The world's forests act as shields, keeping humans safe from coronaviruses and other diseases. Their destruction can unleash devastating consequences for global public health.
Scientists have been repeating the warning for at least two decades: As humans encroach upon forests, their risk of contracting viruses circulating among wild animals increases.
That's why Ana Lucia Tourinho wasn't surprised when she heard about the novel coronavirus, which was first detected in China in December and has since spread around the world. An ecologist at the Federal University of Mato Grosso in Brazil, Tourinho studies how an environmental imbalance can cause forests and societies to become sick.
"When a virus that wasn't part of our evolutionary history leaves its natural host and enters our bodies, it's chaos. The new coronavirus is rubbing that in our faces," she said.
Deforestation destroys the equilibrium
Before it infected the first humans and spread through the world by living in travelers' bodies, the novel coronavirus, officially named SARS-CoV-2, inhabited other hosts in a wild environment — most likely bats.
When such viruses are isolated and in equilibrium in their habitat, for example a closed forest, they are not a threat to humans. The problem arises when this natural reservoir is cut down, destroyed and occupied.
Scientific studies published before the current pandemic had already showed a connection between deforestation, the proliferation of bats in the damaged areas and the family of coronaviruses, which includes the current lethal strain.
Aneta Afelt, a researcher at the University of Warsaw in Poland, conducted studies indicating that the next severe infectious disease would come from Asia due to the region's high levels of deforestation over the past 40 years.
To reach this conclusion, Afelt tracked previous pandemics caused by other coronaviruses. These include SARS, which spread in 2002 and 2003 and had a 10% fatality rate, and MERS, which spread in 2012 and had a 38% fatality rate.
"By being one of the regions of the world where population growth is the strongest, where sanitary conditions remain poor and where the deforestation rate is the highest, SEA [Southeast Asia] meets every condition to become the place of emergence or reemergence of infectious diseases," Afelt wrote in a 2018 article.

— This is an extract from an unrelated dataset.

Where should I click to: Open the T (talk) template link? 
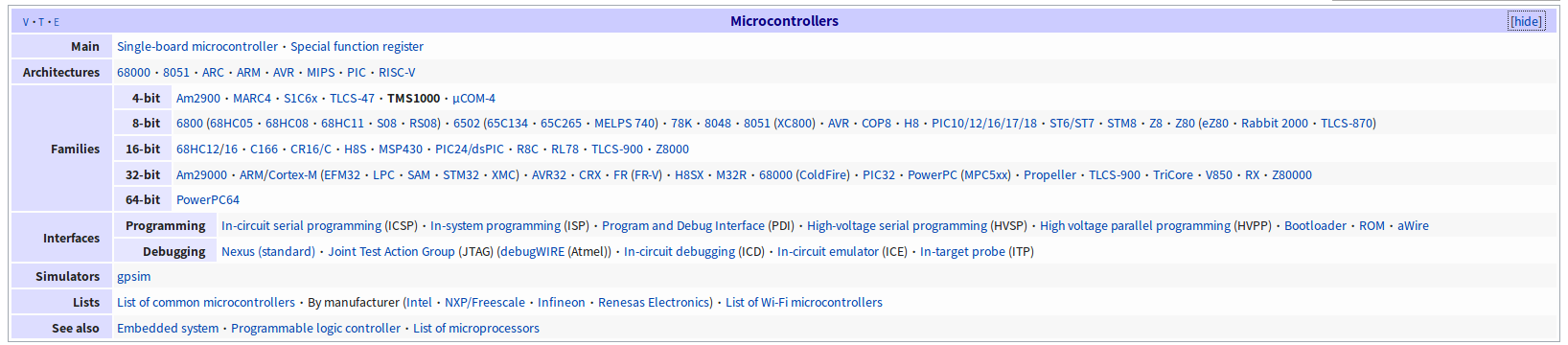41,22
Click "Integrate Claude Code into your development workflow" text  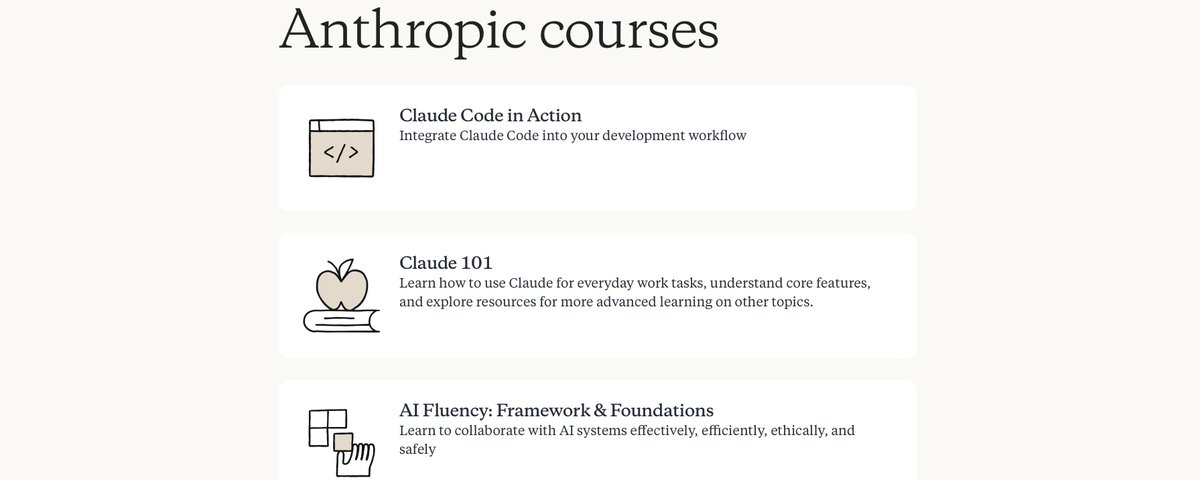coord(572,136)
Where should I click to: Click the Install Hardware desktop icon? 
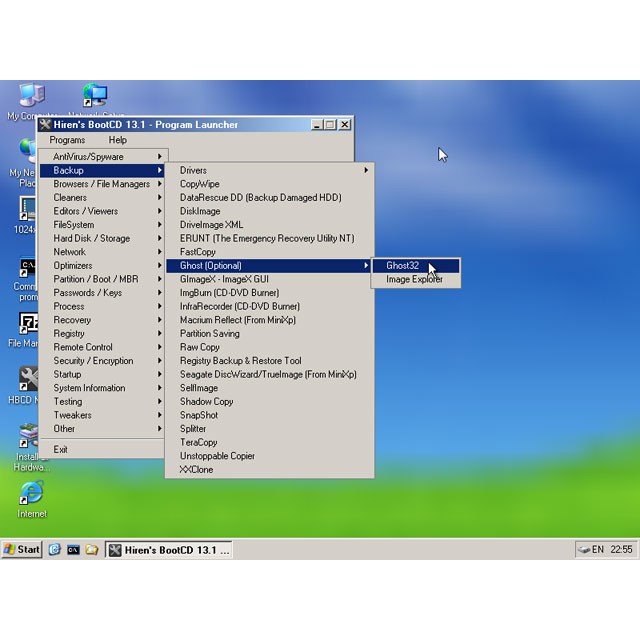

Amazon rainforest important for public health
The scenario is similar in the Amazon. In 2019, deforestation reached a record-breaking 9,762 square kilometers (3,769 square miles). Reports of deforestation increased by 51.4% between January and March 2020 in comparison to the same period the previous year.
An analysis by Columbia University in New York showed that the region, which houses the biggest tropical forest in the world, is also considered a likely center for epidemics. It also found that bats in Brazil carried at least 3,204 types of coronaviruses.
Tourinho doesn't even want to think about the public health impact that will occur if the Amazon rainforest continues being destroyed at this rate.
"If the Amazon turns into a great savannah, we can't even imagine what kind of diseases [could] come out of there. It's unpredictable," she said. "Besides being important to us because of the climate, the fauna, it is important for our health."
Studies in Brazil have already tracked the direct relation between deforestation in the Amazon and an increase in diseases. In 2015 the government-led Institute of Applied Economic Research (IPEA) found that for every 1% of forest that was cut down per year, malaria cases increased by 23%.
The study used data from 773 cities that a project monitoring deforestation in the Amazon had gathered from 2004 to 2012. Besides malaria, the incidence of leishmaniasis, a disease transmitted by a sandfly-borne parasite, also seemed to relate directly to levels of deforestation.
Forests as shields
"The closed forest is like a shield against external communities coming into contact with animals that are hosts for microorganisms that cause diseases. And when we fragment the forest, that opens new ways of entry to its heart. It's a ticking time bomb," Tourinho said, while pointing out the danger of large projects like hydroelectric stations in the Amazon.
Entering and exiting the closed forest to cut down trees, raise cattle or mine can pose a health danger.
"People who enter these areas can have contact with these viruses and within them take the problem to urban centers," said Tourinho.
In this scenario, indigenous people are more resistant because they have lived with untouched forests for centuries, Tourinho said.
However, when they do come into contact with a new virus, isolated communities can be particularly vulnerable, because members' immune systems haven't been exposed to as many infectious diseases.
Yet it is in urban centers that viruses can spread more rapidly. "When these viruses reach cities, they disseminate very quickly exactly because it is so easy to travel in these centers, to travel internationally," Tourinho said. "Cities repeat the same confinement style that we impose on animals, and trigger the proliferation of contagious diseases."
One of these paths could explain the origin of the current coronavirus, which has infected more than 3 million people and killed more than 211,000 worldwide, according to Johns Hopkins University.